Spiritual and intellectual autobiography on this scale is unprecedented. Augustine openly describes "the good things and the bad things in my life." He confesses much sin and error—but only to magnify the ever-resourceful grace of God.

Augustine is a profound analyst of the restless twistings of the human soul "turned in on itself" in flight from God. Deeper still is his insight into God's tireless pursuit of his wandering spirit.

Confessiones can be read on a number of levels, which should guarantee perennial appeal. It lays out, for example, a canvas of many of the religions and philosophies competing for allegiance on the cusp of the fifth century. Augustine was pulled now this way, now that; he spent much of his twenties with the Manichees (a missionary-minded Gnostic movement of Persian origin), then read the Neo-Platonists before finally joining the Catholic camp.

On another level, Confessiones sketches an entrancing mother-son relationship. With simple godliness, Monica tenaciously prayed and wept her wayward genius of a son into commitment to Christ and his Church. Once he was safely in the fold, Monica was free to die—after an experience of spiritual ecstasy with Augustine "in the presence of Truth."

Ambrose, the eloquent preacher and heavyweight Christian thinker, also figures prominently. As bishop of Milan, he clinched Augustine's return to the faith he first learned on his mother's knee.

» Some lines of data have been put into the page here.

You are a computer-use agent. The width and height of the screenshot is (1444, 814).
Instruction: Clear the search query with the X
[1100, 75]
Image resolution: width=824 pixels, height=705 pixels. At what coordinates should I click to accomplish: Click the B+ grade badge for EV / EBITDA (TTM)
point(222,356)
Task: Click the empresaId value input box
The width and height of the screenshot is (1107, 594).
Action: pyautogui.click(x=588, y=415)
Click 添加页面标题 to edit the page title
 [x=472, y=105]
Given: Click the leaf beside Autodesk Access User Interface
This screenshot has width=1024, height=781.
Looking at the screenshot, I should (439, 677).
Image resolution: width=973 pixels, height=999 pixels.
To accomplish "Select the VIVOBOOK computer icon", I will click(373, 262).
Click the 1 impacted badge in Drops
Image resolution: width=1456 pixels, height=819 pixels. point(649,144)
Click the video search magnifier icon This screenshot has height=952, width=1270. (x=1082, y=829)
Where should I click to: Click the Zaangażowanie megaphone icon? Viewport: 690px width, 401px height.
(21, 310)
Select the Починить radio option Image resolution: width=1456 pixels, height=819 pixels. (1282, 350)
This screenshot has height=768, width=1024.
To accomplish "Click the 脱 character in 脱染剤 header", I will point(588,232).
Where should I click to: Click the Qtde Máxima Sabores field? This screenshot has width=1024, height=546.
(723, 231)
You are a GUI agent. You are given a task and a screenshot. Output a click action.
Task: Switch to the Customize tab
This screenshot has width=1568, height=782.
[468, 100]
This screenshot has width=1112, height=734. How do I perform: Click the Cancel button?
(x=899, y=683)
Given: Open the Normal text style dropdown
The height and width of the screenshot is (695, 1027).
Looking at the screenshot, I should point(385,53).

Though the author often conveys vivid immediacy, this is no diary. Augustine is writing from memory, a dozen years or more after the critical years of his conversion and baptism. The narrative thread follows no neat chronological sequence. Augustine writes as a saved sinner, selectively tracing his wanderings in the ways of God.

The book contains stretches of tough theological questioning interspersed with passages of moving tenderness and beauty. At times it echoes the rhythms of the Psalms, almost poetic in its lyricism. Above all it aims to draw others to contemplate in wonder the divine love that would not let Augustine go.

Reviewed by David F. Wright, professor of Patristic and Reformed Christianity at the University of Edinburgh.

In Print

In this excerpt from Book III, Monica has just dreamed that she and Augustine were standing together in fellowship with the divine.

How should she have had this dream unless Your ears had heard her heart, O Good Omnipotent, You who have such care for each one of us as if You had care for him alone, and such care for all as if we were all but one person?

And the same must have been the reason for this too: that when she had told me her vision and I tried to interpret it to mean that she must not despair of one day being as I was, she answered without an instant's hesitation: "No. For it was not said to me where he is, you are, but where you are, he is."